Reflecting on the trip later, the three of us were impressed with Capt. Bruce’s friendly and personable nature. Bonnie noted that “He did not treat me like a dumb girl, but yet gave me confidence to ask him questions.”  I was impressed with his desire to do what we wanted to do on the water and not like a Capt. Bligh of no-nonsense approach. He also gave us some invaluable advice on some local restaurants and nightlife spots we might want to visit. There is nothing like being in a new location and getting the right advice from a local.

Steve Palmer owns and runs Jingles Bait and Tackle on Long Beach Island in Beach Haven, NJ. A few weeks before my trip on the Capt Easy, Steve and his brothers Kirk and Bob fished with Capt. Bruce. Steve told me they experienced “a terrific mix of successful fishing.”

With incredible weather and calm seas, Steve boated a couple of barracuda and then trolled for mahi and did some kite-fishing for sailfish. In addition, they ended up with big false albacore and fished a little for redfish. Steve had the same impression of Capt. Bruce that I did. “It was obvious to us that Capt. Bruce really knew the local spots and kept the action flowing across different species,” Palmer said later, adding “He was personable and had no problem sharing his knowledge with us.”

Capt Easy offers half, 3/4 and full-day trips including offshore swordfish trips and tarpon night trips. There is even a 3-hour family patch reef trip in addition to 3-hour sandbar excursions. The trips normally include up to four passengers and include everything but food, drink, and tip.

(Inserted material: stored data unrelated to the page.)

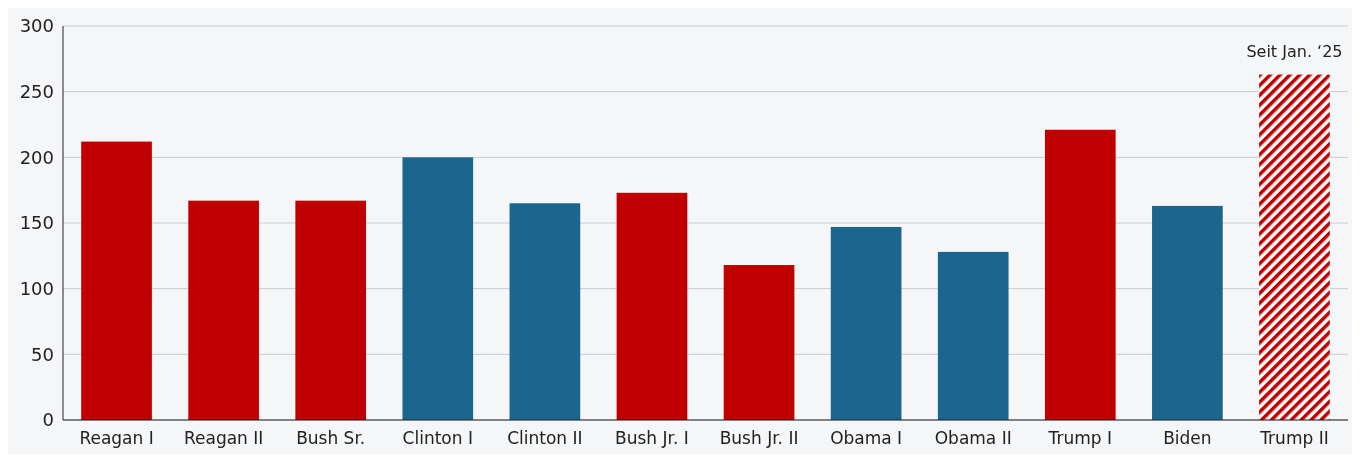 Image resolution: width=1360 pixels, height=460 pixels. What do you see at coordinates (36, 26) in the screenshot?
I see `y-tick-label: 300` at bounding box center [36, 26].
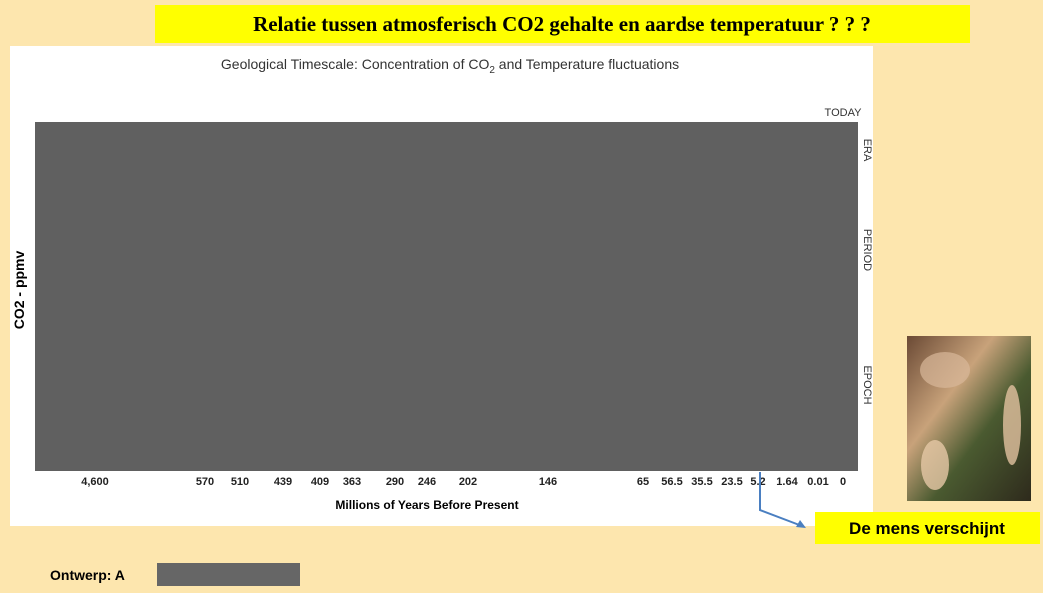 This screenshot has height=593, width=1043. What do you see at coordinates (320, 482) in the screenshot?
I see `x-label: 409` at bounding box center [320, 482].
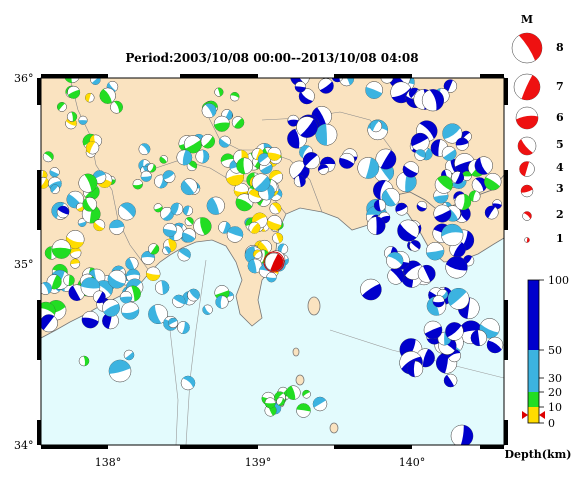 This screenshot has width=580, height=504. What do you see at coordinates (334, 428) in the screenshot?
I see `island-miyakejima` at bounding box center [334, 428].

All edible and legal fish are filleted to be taken home.


John Pennekamp Coral Reef State Park (mm 102.5)

Capt. Easy Charters (mm 85)
Capt. Bruce Anderson

Marathon Lady (mm 53)

Flying Fish Charters (mm 0)
Capt. Jamie Connell

We took all our fillets back to the house and cooked them ourselves. There are also many restaurants in the area that will cook and serve your catch. In previous trips to the Keys, we have fished on the party boat, The Marathon Lady, which sails out of Marathon in the mid Keys. We had memorable experiences taking our catch to Castaways, a local restaurant, which does an excellent job of preparing the fresh fish.

Winter obviously is the busiest time of the year in the Florida Keys, and it is good to reserve your fishing trips in advance as some time periods fill up quickly. If an angler is flexible, last minute trips can be arranged depending upon openings.  For the traveling angler with family, there are so many other things to do in the Florida Keys – like snorkeling in John Pennekamp Park, various museum trips, and heading south to the very end to explore Key West – that a trip like this is worth it for everyone.  Of course, the restaurants with their conch fritters, key lime pie, and fresh seafood are adventures in themselves and part of the fun.

But of all our activities, there is no question the highlight of our winter vacation was the day we spent with Capt. Bruce Anderson aboard the Capt Easy.